== Ausgangstext ==

Das neue Geschäftsmodell der deutschen Branchenvertreter soll dem
Autohandel wieder zu den lebensnotwendigen Renditen verhelfen.
Was ist eine "nachhaltig angemessene Rendite"? Die Erträge, die der
österreichische Autohandel in den vergangenen Jahren erwirtschaftet
hat, fallen sicher nicht unter diesen Begriff. Im Fahrzeugvertrieb
ist die durchschnittliche Umsatzrendite innerhalb von vier Jahren von
0,8 auf minus 0,1 Prozent gesunken, einschließlich der Reparaturen
von 1 auf 0,4 Prozent.
Hochrechnungen der KMU Forschung weisen für das jüngste Bilanzjahr
einen weiteren Ertragsrückgang um 21 Prozentpunkte aus. Dieser Trend
werde anhalten, fürchtet Geschäftsführer Mag. Peter Voithofer: "Die
Gewinnschwelle wird im Kfz-Einzelhandel nicht mehr erreicht."

===

Bearbeiten Sie Folgendes.
(A) Geben Sie den Ausgangstext von "Was ist eine" bis einschließlich "auf 0,4 Prozent." wieder und tauschen Sie dabei "Fahrzeugvertrieb" gegen "Fahrzeugverkauf" aus.
(B) Auf welchen Wert ist die durchschnittliche Umsatzrendite im Fahrzeugvertrieb laut Ausgangstext innerhalb von vier Jahren gesunken?

== Gesammelte Daten ==

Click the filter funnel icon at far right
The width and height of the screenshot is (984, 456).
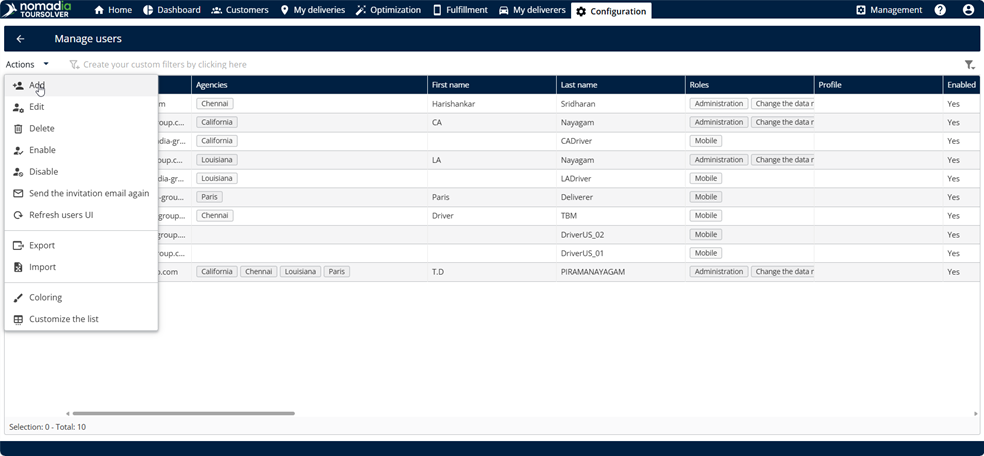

===

Antworten der Reihe nach.
(A)
Was ist eine "nachhaltig angemessene Rendite"? Die Erträge, die der
österreichische Autohandel in den vergangenen Jahren erwirtschaftet
hat, fallen sicher nicht unter diesen Begriff. Im Fahrzeugverkauf
ist die durchschnittliche Umsatzrendite innerhalb von vier Jahren von
0,8 auf minus 0,1 Prozent gesunken, einschließlich der Reparaturen
von 1 auf 0,4 Prozent.

(B) Auf minus 0,1 Prozent.